Cette petite histoire nous rappelle le conte « Hans im Glück » popularisé par les frères Grimm, où le héros, naïf mais heureux se déleste peu à peu de ses biens sans jamais perdre son optimisme. Ce récit, qui connait de nombreuses adaptations en Europe illustre le paradoxe d’un bonheur trouvé dans la simplicité et l’absence de possession. Selon Corona Schmiel, ce récit est singulier car il inverse le schéma classique du conte merveilleux.
Bonjour,
Cette histoire de troc ressemble comme à s'y méprendre à une version simplifiée du conte popularisé par les frères Grimm, Hans im Glück (ATU 1415) (ou Jean le Chanceux, Jean la Chance en français), dans leur recueil Contes de l'enfance et du foyer (1819).

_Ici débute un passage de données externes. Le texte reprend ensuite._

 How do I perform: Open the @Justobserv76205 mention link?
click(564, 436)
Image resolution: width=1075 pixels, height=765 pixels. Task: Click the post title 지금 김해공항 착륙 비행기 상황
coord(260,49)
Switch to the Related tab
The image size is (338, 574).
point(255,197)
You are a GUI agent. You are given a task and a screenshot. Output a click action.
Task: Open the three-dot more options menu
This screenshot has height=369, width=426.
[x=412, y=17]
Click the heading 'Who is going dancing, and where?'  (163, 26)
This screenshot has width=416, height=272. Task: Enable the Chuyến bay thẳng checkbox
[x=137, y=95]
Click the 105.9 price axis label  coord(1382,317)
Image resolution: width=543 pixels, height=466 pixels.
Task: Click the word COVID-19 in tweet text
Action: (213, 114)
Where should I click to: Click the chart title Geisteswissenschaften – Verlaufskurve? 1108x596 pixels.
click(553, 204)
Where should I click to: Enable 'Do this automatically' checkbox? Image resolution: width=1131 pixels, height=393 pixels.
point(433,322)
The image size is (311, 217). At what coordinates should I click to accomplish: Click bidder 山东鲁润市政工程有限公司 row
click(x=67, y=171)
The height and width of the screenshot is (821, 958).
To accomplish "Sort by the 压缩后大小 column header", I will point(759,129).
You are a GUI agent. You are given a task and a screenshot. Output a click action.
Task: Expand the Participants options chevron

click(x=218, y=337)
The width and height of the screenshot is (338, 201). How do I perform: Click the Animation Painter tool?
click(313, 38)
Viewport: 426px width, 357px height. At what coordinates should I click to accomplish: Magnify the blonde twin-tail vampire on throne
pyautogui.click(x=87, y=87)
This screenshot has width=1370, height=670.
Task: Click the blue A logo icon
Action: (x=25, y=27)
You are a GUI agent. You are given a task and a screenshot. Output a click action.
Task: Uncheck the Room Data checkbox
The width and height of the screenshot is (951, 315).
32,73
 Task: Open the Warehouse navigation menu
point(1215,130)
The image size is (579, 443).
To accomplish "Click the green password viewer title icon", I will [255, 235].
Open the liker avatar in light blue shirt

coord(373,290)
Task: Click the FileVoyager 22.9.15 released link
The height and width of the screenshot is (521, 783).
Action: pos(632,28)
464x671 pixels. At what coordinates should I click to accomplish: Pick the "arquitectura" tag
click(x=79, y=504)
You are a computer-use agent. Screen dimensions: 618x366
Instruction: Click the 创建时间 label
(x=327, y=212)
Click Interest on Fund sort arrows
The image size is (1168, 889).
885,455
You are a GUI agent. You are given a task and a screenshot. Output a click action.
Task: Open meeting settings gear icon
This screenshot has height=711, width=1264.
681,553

Ce conte aborde le thème de la naïveté, Jean est persuadé à chaque rencontre de faire de bonnes affaires, mais aussi celui de la simplicité. Malgré des biens qui se réduisent considérablement, Jean reste optimiste et heureux même après avoir égaré la pierre à aiguiser, le dernier objet qui lui restait de toutes ces tractations.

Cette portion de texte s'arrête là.